I listened to the audiobook narrated by Nicola Barber. The narrator did a great job with the dialects. But she spoke almost in a whisper much of the time, making it hard to hear.

10 thoughts on “Mixed Emotions About a Book

  1. Honest reviews are always appreciated. While you, nor I, was probably this author’s target audience, I do appreciate your warnings about the language, scenes, etc.

    • It’s odd, because those negative elements seemed out of character with the rest of the book. I wonder if the author thought she needed to throw things like that in to attract audiences these days.

  2. I too objected to the graphic details of that one part. It was completely unnecessary, and I said the same thing when I reviewed it on Goodreads. Other than that the objectionable elements were minimal, and overall I love the series. –Ann

    • I should have checked out more reviews–which I usually do with a new-to-me and especially a secular author. I looked at the reviews on Audible, which didn’t mention the negative elements at all.

  3. Ha, I was feeling panicky as I thought of being in the midst of traffic when you needed to futz with the audiobook! I too appreciate honest reviews. Sometimes I feel I’m too critical in reviewing, but then again, I often gravitate towards reviews of 3 stars or less on GR when I decide on a book. They help me scan quickly to see if a potential read has something that I wouldn’t care for. And then again, if the things mentioned by a reviewer didn’t really matter to me, I can disregard them. I have heard of this show (on PBS?) but honestly didn’t even know it began as a book.

    • I usually look at low-scoring reviews if an author is new to me, too. Sometimes those low reviews are ridiculous and I can disregard them. But sometimes they point out things I might also object to.

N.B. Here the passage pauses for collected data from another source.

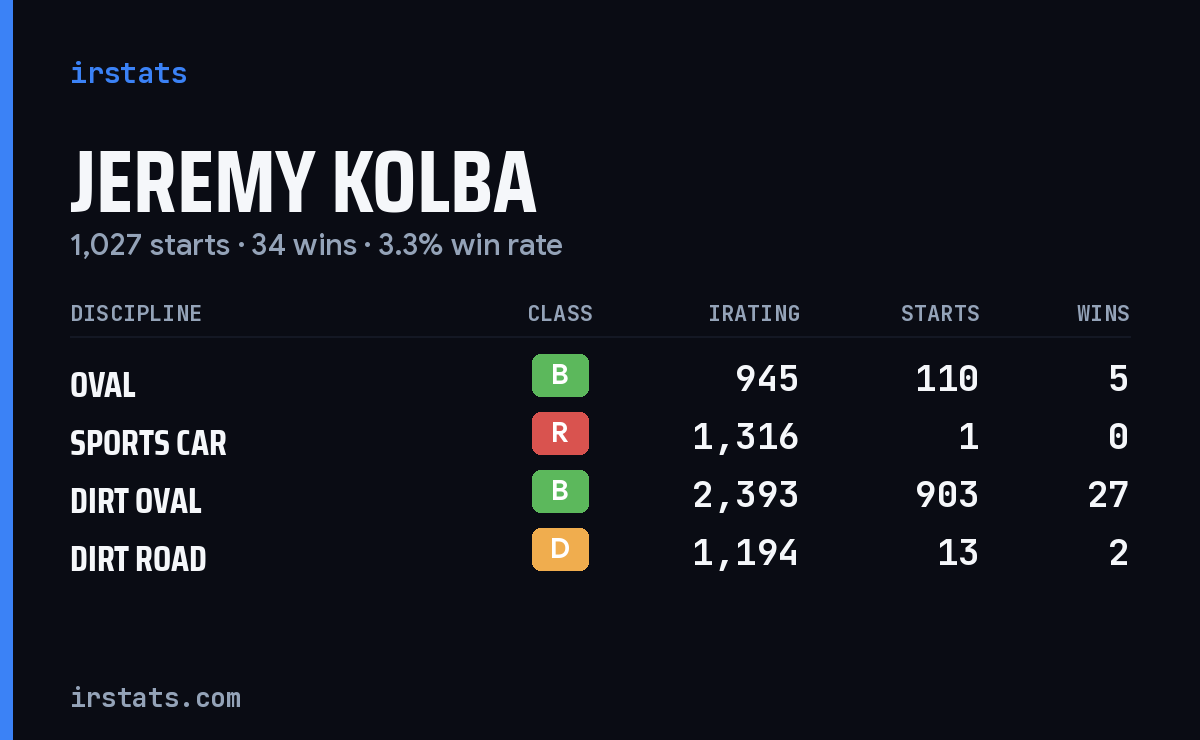Screen dimensions: 1200x740
Task: Sort by the STARTS column header
Action: point(940,314)
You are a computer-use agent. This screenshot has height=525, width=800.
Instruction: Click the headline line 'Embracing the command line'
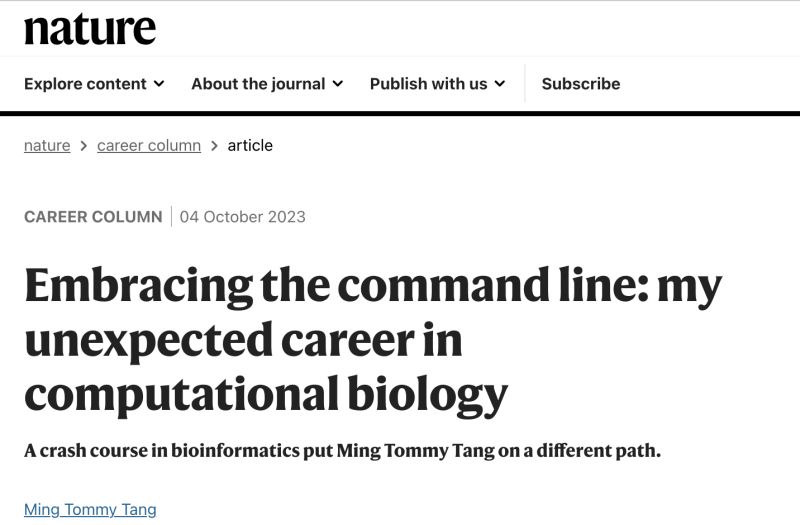[x=336, y=286]
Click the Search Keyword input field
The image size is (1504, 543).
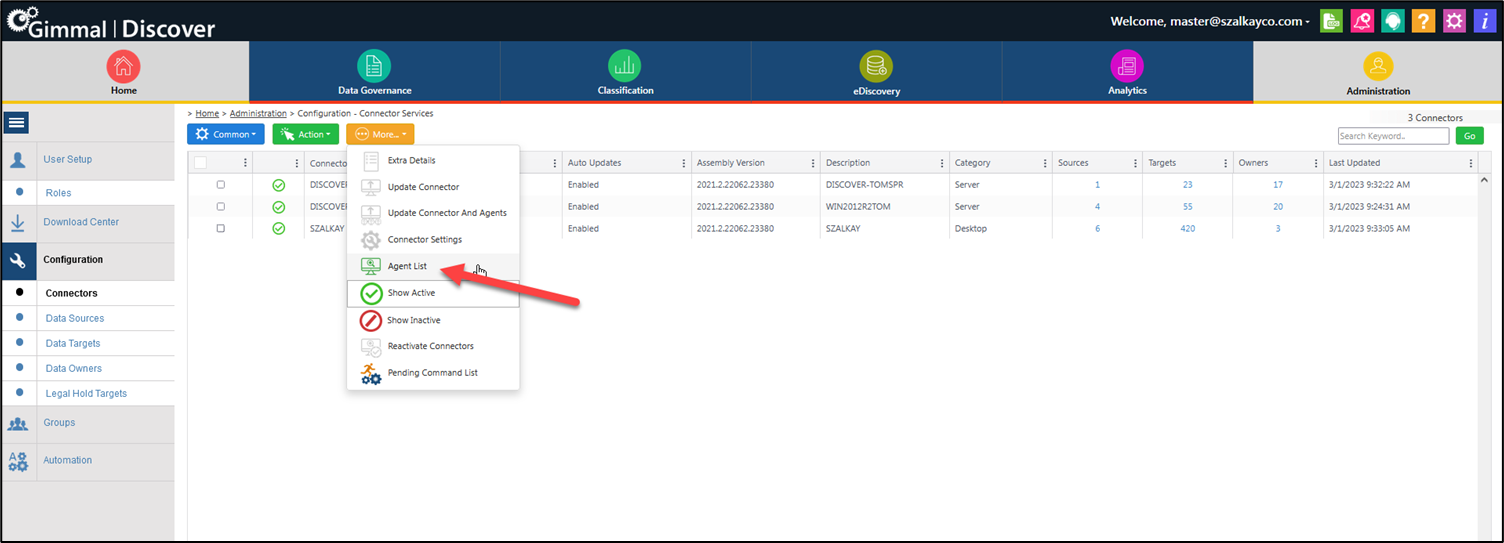coord(1393,136)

      I wish I had looked on Amazon reviews for this book. I looked on Audible, since I was considering the audiobook, and nothing negative was mentioned there except the narrator speaking in a whisper. But I looked at the Amazon reviews afterward and saw this scene mentioned.

  4. Thank you so much for this review. I have heard of the book and the show on PBS. I was thinking about reading it but decided against it. I appreciate your review because I don’t read things with graphic and questionable details. I’ve found that when I begin reading a new to me book sometimes, I set myself up for high expectations, then come to a part that secularly turns me off because of unnecessary questionable content. Then I end up not finishing the book. I’ve skipped through parts of books at times thinking maybe it will get better and sometimes it does and the sometimes I’m disappointed.